We are interested in two major overlapping cell-biological processes: chemotaxis and macropinocytosis. Chemotaxing cells move by extending pseudopods or blebs, which they use to gain traction from their surroundings, and so pull their body forward. They can be guided by attractive chemicals in the environment, so that a neutrophil, for instance, can move to a site of infection or an amoeba can track its bacterial food. In macropinocytosis, cells also produce extensions of their plasma membrane but these are shaped as ruffles or cups, and eventually close, taking a vesicle containing a droplet of medium into the cell. This ingestion allows an immune cell to sample antigens from the medium, or an amoeba to gain nutrients.

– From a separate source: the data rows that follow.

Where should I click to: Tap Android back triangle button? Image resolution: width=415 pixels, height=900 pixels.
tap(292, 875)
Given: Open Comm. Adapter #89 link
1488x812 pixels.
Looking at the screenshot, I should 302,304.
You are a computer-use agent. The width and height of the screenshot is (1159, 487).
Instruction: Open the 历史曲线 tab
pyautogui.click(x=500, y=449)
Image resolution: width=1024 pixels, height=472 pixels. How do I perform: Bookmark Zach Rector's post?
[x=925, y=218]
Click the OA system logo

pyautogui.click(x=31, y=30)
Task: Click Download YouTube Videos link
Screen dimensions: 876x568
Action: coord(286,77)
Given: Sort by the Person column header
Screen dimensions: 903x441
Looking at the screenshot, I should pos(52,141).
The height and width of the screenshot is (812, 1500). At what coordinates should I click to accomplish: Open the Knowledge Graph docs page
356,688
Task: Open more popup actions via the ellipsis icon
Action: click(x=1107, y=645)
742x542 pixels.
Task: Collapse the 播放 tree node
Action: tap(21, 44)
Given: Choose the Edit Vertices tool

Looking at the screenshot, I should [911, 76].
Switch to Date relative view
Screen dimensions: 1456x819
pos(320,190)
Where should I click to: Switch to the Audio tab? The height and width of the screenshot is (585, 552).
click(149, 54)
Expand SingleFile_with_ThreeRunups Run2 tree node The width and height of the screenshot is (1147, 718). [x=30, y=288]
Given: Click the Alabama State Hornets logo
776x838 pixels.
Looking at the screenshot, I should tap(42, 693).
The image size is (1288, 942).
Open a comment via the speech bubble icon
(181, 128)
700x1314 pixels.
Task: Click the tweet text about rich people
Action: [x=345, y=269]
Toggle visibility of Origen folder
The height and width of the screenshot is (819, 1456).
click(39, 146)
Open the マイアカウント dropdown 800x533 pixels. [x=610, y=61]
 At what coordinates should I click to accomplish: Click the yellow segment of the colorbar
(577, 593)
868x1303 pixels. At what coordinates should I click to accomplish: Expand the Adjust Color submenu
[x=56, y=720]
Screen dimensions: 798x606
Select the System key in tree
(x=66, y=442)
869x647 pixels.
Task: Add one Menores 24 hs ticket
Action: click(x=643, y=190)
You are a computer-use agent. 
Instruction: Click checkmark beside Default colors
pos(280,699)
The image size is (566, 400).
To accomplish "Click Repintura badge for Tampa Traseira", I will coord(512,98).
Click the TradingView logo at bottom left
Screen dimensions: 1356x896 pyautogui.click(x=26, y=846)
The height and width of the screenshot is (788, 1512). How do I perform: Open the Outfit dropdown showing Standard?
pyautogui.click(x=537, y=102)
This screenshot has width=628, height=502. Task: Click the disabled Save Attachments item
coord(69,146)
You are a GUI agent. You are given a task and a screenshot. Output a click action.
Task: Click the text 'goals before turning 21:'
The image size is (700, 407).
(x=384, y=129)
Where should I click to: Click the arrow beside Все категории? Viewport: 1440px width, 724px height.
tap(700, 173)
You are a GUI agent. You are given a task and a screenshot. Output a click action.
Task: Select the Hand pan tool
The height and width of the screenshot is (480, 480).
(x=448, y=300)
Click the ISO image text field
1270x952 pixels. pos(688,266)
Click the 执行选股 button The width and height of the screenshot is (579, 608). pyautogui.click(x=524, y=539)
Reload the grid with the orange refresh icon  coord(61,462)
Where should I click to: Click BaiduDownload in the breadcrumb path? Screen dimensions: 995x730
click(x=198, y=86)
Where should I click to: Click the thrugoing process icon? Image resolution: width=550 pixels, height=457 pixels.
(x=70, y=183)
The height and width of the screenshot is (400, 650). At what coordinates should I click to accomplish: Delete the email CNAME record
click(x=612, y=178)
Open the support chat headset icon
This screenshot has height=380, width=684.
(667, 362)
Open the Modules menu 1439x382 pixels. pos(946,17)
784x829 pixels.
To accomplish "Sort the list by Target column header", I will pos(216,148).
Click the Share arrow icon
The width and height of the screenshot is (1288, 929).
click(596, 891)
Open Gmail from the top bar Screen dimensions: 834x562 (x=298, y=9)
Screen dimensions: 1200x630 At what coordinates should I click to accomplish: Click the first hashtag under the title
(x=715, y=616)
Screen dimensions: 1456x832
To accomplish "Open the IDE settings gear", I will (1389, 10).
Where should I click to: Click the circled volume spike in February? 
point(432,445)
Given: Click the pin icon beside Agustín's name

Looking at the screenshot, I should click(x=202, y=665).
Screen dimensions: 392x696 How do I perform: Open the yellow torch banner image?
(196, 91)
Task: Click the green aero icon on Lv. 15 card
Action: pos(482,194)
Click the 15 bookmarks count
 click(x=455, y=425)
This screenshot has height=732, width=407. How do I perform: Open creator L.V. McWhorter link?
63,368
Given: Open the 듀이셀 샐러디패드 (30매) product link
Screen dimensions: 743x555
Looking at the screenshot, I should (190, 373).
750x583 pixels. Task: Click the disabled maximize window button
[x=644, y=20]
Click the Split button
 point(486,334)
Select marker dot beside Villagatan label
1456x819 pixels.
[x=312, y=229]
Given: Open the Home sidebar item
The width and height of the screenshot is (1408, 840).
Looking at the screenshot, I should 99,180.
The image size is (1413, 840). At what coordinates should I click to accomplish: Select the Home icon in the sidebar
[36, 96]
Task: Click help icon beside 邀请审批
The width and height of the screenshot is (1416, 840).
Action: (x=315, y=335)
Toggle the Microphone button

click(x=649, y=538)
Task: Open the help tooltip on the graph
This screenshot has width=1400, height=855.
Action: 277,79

Both chemotaxis and phagocytosis are ancient processes, probably dating from primitive, phagotrophic cells, and both use the actin cytoskeleton and cortex to produce projections of the plasma membrane. Both are organised by signalling events at the plasma membrane, which control the location and shape of the projection formed. Small G-proteins and phosphoinositides are prominent in this signalling, and their dynamics are such as to produce discrete, ‘activated’ patches of membrane where actin polymerisation occurs.
Because chemotaxis and macropinocytosis are complicated, conserved processes, yet poorly understood, we use a powerful model system – Dictyostelium amoebae – to study them.
We also have an interest in polyketide signalling and sex determination in Dictyostelium.